(The data)

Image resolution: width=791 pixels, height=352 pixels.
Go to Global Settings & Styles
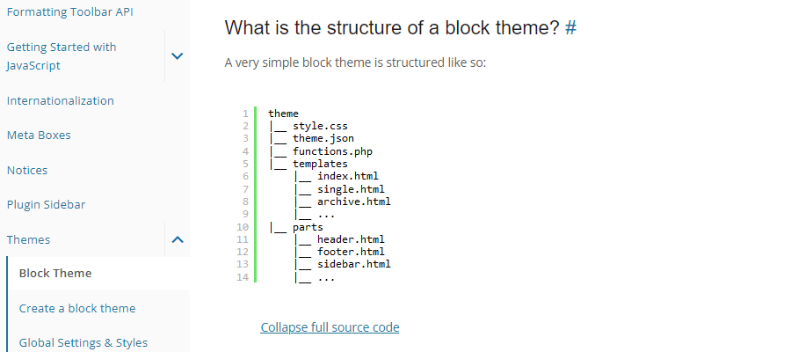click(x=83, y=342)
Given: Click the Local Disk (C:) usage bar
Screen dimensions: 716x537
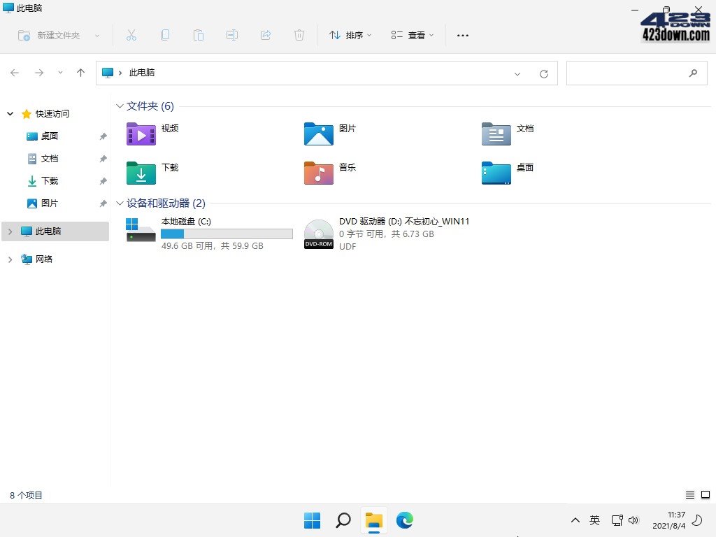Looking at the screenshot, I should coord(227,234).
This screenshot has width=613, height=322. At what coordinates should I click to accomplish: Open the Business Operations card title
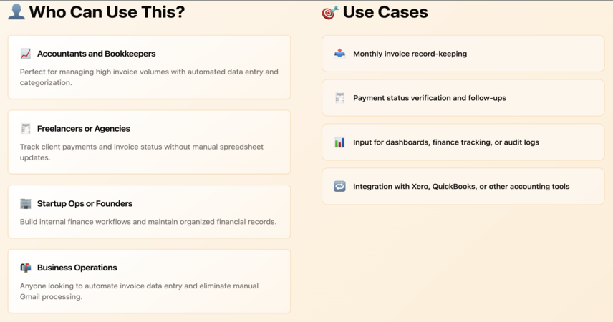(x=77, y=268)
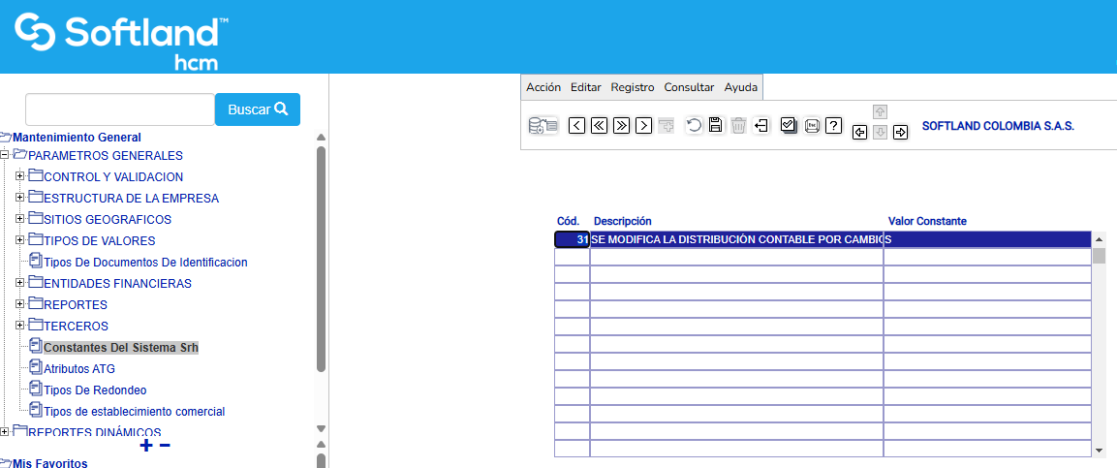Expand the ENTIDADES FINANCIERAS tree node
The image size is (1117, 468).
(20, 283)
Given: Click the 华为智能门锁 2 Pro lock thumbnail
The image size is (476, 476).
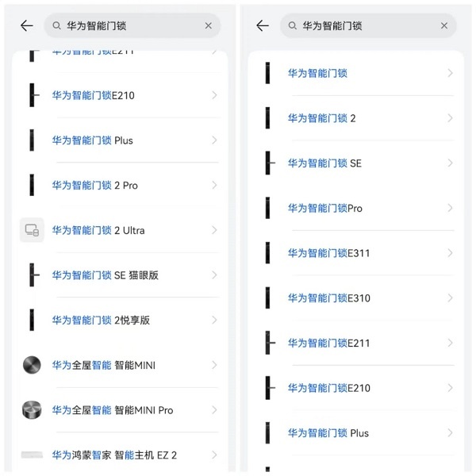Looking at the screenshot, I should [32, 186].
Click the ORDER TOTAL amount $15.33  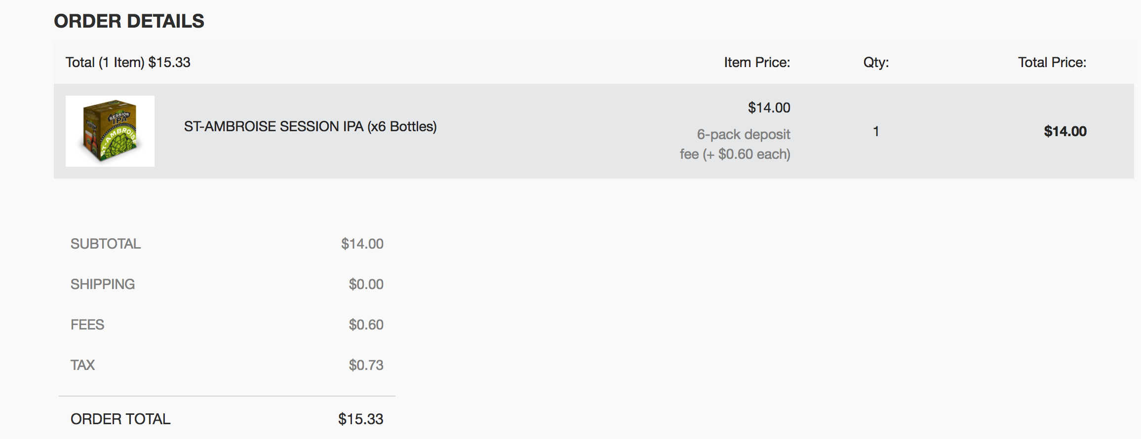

(End The data)
(The data)

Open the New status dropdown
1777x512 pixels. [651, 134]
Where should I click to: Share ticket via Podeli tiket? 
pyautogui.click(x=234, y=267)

(End The data)
(The data)

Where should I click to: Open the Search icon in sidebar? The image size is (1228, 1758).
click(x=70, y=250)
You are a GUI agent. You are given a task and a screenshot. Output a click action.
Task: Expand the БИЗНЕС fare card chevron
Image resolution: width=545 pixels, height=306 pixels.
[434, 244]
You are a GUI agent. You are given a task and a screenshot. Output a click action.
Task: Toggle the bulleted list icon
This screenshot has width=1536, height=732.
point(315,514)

(End The data)

Respond with the exact lines above running from the one containing "Given: Click the 华为智能门锁 2 Pro lock thumbnail" to the one containing "Click the ORDER TOTAL amount $15.33", both ends kept and no pictures included.

Task answer —
Given: Click the 华为智能门锁 2 Pro lock thumbnail
The image size is (476, 476).
Looking at the screenshot, I should [32, 186].
Click the ORDER TOTAL amount $15.33  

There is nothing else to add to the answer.